Artist: José James
Album: The Dreamer
Genre: Soul Jazz / Vocal Jazz
Label: Brownswood Recordings
Quality: FLAC (tracks+.cue)
The Dreamer (7:05)
Park Bench People (6:03)
Spirits Up Above (5:01)
Winter Wind (7:07)
Listen out for this guy in 2008. Vocalist Jose James isn’t going to be the next Jamie Cullum—his style is too understated and his attitude faces purposefully away from the mainstream—but The Dreamer, Brooklyn-based James’ debut album, has star quality.

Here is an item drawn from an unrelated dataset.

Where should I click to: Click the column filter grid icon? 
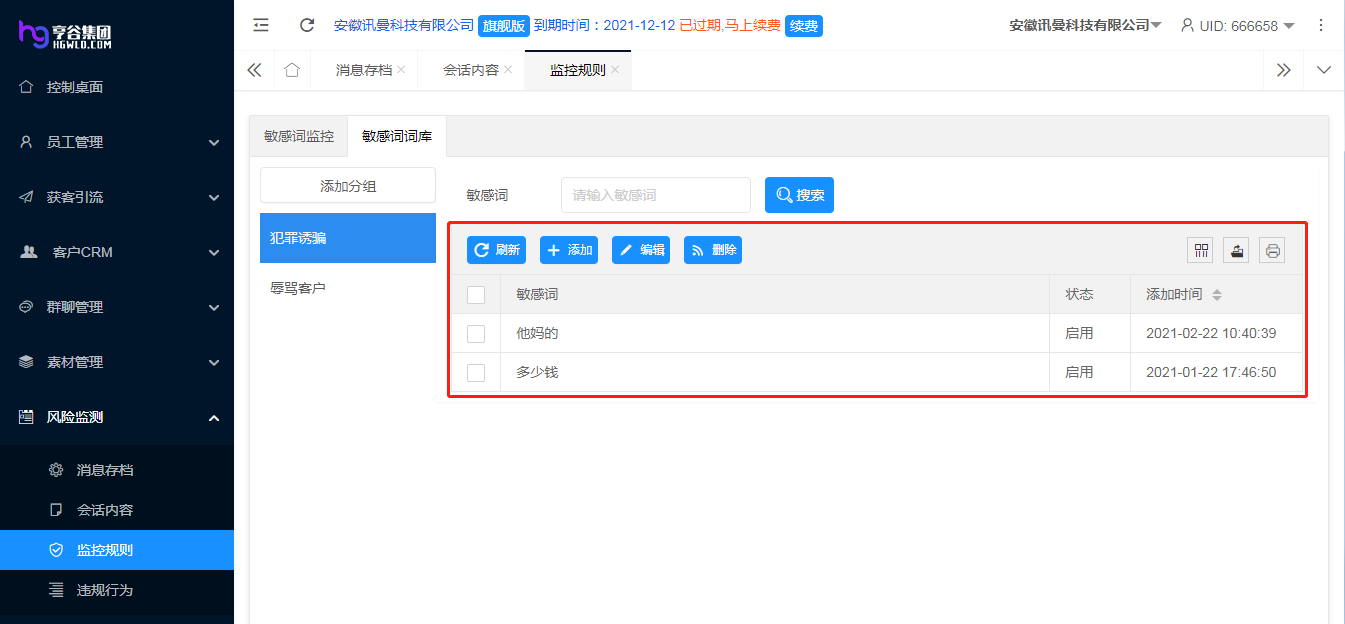coord(1201,250)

James made a splash in late 2007 with a reworking of John Coltrane’s “Equinox,” and he’s four-square in the post-bop vocal tradition established by older singers like Mark Murphy, Jon Lucien and Leon Thomas. But there is nothing remotely anachronistic about his music, which is cool, poised, immaculately hip and, like that of his fellow alumnus from New York City’s New School For Jazz and Contemporary Music, pianist Robert Glasper, touched by the low-slung groove of the hip-hop generation.

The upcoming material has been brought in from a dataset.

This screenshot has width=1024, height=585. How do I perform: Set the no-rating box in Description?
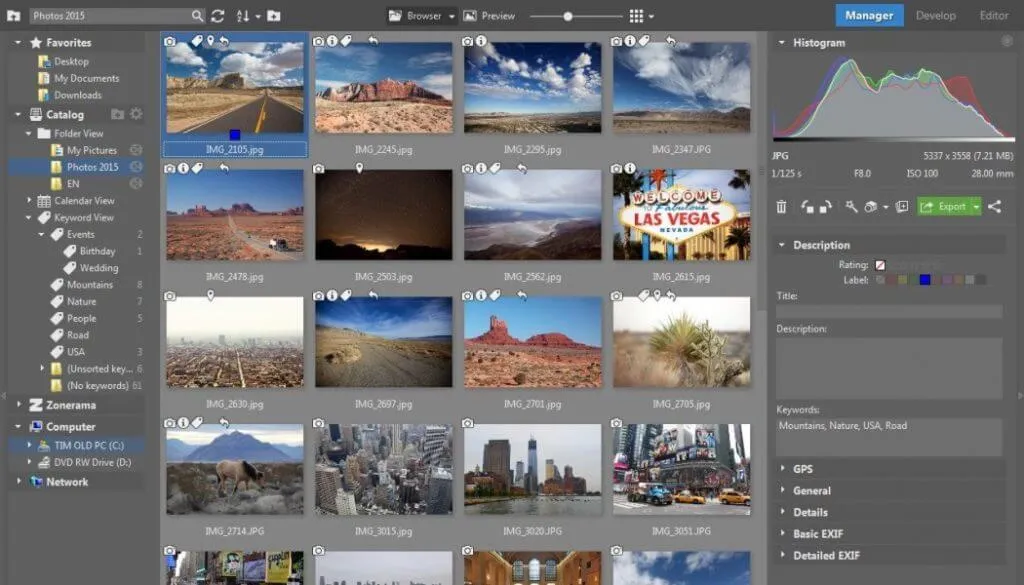(x=880, y=266)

Seven of the ten tracks were written by James (who also produced and arranged the bulk of the album), and their vamp-based structures and intimate, smoky performances are reminiscent of the recordings Leon Thomas made with saxophonist Pharoah Sanders in the late 1960s, though without Thomas’ trademark yodeling. Not for nothing, one of the pages on James’s website is titled “The Creator Has A Master Plan,” after the Sanders/Thomas opus on Sanders’ Karma (Impulse!, 1969).
Of the three covers, the oldest is Roland Kirk’s “Spirits Up Above,” the more recent Bill Lee’s “Nola,” from the 1986 movie She’s Gotta Have It, and Freestyle Fellowship’s “Park Bench People,” from the album The Other Side: Los Angeles (Deaf Dumb & Blind, 2007).
James’ core band—pianist Nori Ochiai, bassist Alexi David and drummer Steve Lyman—is stunning. Muscular, but loosely, casually so; morphing seamlessly between straight-ahead, funk and hip-hop rhythms, and demonstrating that a lot more unites these musics than divides them. The guest artists are a treat too. Pianist Junior Mance (one of James’ tutors at the New School) makes his blues-drenched presence felt on “Spirits Up Above,” and trumpeter Omar Abdulkarim’s robust solo on the title track brilliantly offsets James’ breathy, astral-jazz delivery.
The Japanese edition of The Dreamer includes two jazz standard warhorses: Bobby Timmons’ “Moanin'” and Heyman, Sour, Eyton & Green’s “Body And Soul.” Possibly, they’ve been left off the UK/US release to emphasize James’ modernity, and certainly, he doesn’t need to wheel them out to make his mark. This is a five-star, totally delicious—and for someone who’d just about given up on jazz vocalists, unexpected—smash of a debut.